Is mandatory testing the best approach for managing hepatitis A in berries?

Is mandatory testing the best approach for managing hepatitis A in berries?

— OPINION —

Soft fruits like strawberries, raspberries, blackberries, and berry blends play an important part of an overall healthy diet. While millions of servings are consumed safely every day, they continue to be occasionally linked to hepatitis A (HAV) and norovirus outbreaks around the globe.

Investigation of a recent United States’ HAV outbreak, epidemiologically linked to frozen organic strawberries, has revealed complexities in assessing and determining the safety of frozen berry supply chains. These events have led to a recent call for HAV testing of finished products as a mandatory component by a retail food safety management program. We the authors describe the limitations of testing for HAV contamination in soft fruits, advise of the unintended consequences that could hinder more meaningful progress, and offer some alternative food safety management suggestions.

Limitations of the Enteric Virus test method
An important difference between testing for bacteria (e.g., Salmonella or L. monocytogenes) vs. viral pathogens in foods is that the viruses do not reproduce outside their host. This means culture enrichment is impossible, so testing protocols must rely on concentrating the virus from the food sample, followed by nucleic acid (RNA) extraction, and then detection of the virus genome using RT-qPCR. While this three-step method is currently the best approach available, it has inherent flaws. RT-qPCR detection limits tend to be higher than what we see for bacteria because of poor virus extraction efficiency and the presence of residual matrix-associated inhibitors. RT-qPCR is designed to detect only a small fragment of the viral genome. Since nucleic acids can be environmentally stable, detectable long after viruses are no longer infectious, a positive PCR result does not necessarily correspond to the presence of an intact and infectious viral particle. In short, a PCR positive cannot be automatically construed as an indication that the product contains infectious virus and constitutes a public health risk.

Limitations of sample size and sampling plans
HAV enters the berry supply chain through infected individuals, often via poor water and waste management systems. Unfortunately, the ultimate source of contamination is rarely identified through traceback, and the nature of any contamination event can vary widely from highly focal to much more diffuse. In many instances, HAV would be expected to be distributed in a non-uniform manner throughout a given lot of food. The table below was extracted from a simplified modeling exercise intended to investigate the likelihood of detecting HAV under different contamination scenarios1. 

The analysis shows that the probability of detection is higher under what one might call a “gross” contamination event in which the entire production lot is contaminated. Note that this result is very dependent on the assumed concentration. If this assumed concentration is at or below the limit of detection for the test, even this contamination may not be detected.

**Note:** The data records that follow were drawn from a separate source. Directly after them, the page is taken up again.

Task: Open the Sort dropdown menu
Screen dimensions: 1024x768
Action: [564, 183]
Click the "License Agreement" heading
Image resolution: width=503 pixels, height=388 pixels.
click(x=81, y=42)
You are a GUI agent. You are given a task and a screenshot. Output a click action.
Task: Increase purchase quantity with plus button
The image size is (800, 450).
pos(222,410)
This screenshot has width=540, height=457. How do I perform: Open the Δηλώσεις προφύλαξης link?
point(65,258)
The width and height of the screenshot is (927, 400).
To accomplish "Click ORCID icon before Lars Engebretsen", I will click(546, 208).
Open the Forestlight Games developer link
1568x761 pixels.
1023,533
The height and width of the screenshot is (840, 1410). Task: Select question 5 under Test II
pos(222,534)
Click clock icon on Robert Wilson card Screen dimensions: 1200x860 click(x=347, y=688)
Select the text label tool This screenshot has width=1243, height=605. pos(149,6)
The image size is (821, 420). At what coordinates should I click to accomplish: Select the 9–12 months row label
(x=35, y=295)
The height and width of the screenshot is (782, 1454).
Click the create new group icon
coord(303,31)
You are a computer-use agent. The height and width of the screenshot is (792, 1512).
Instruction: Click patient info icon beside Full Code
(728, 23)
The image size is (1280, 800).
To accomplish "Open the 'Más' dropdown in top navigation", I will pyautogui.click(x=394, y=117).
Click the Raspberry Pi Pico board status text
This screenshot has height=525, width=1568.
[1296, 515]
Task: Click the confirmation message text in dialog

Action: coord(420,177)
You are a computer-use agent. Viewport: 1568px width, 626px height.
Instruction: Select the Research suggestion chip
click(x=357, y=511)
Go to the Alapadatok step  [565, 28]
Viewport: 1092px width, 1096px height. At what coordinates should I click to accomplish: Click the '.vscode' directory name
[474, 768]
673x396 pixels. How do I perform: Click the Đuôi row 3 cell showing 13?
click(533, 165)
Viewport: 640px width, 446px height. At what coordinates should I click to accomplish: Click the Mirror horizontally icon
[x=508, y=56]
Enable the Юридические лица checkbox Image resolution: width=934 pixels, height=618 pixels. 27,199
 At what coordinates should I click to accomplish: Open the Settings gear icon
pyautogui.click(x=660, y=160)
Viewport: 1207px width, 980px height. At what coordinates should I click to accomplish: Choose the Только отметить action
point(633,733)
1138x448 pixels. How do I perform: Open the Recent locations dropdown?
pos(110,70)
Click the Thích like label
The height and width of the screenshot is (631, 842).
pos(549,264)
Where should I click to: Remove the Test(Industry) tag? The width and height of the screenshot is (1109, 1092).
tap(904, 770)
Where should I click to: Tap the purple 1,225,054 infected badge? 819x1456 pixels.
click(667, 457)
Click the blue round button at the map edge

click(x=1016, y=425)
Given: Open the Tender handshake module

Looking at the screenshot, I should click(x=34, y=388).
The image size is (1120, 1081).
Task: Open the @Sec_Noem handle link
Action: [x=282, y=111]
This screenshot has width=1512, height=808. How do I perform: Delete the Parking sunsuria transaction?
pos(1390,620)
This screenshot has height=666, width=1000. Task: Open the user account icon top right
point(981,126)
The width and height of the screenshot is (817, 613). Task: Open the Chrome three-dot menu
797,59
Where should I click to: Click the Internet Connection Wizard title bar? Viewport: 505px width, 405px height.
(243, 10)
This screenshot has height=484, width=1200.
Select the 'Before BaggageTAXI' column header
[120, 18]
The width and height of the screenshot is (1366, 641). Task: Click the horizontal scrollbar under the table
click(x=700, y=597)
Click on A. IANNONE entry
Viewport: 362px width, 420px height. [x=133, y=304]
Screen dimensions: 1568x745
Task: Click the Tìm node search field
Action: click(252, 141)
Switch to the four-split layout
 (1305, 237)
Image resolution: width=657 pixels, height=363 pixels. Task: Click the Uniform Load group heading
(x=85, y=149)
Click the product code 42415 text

Also, note that the likelihood of detection is always quite low when the contaminant enters the food through more focal events like poor personal hygiene of a hand harvester. Both concentration and prevalence of virus contamination drive the likelihood of detection. Detection probability can be improved by using bigger samples or testing more samples. Since sample size is fixed (e.g., 25 g for the ISO 15216-2 method), and virus testing costs usually exceed $150/sample, there is little opportunity for improving the utility of testing. In summary, sampling considerations, such as lack of statistical power, provide an additional hurdle to the value of screening finished products for HAV contamination. 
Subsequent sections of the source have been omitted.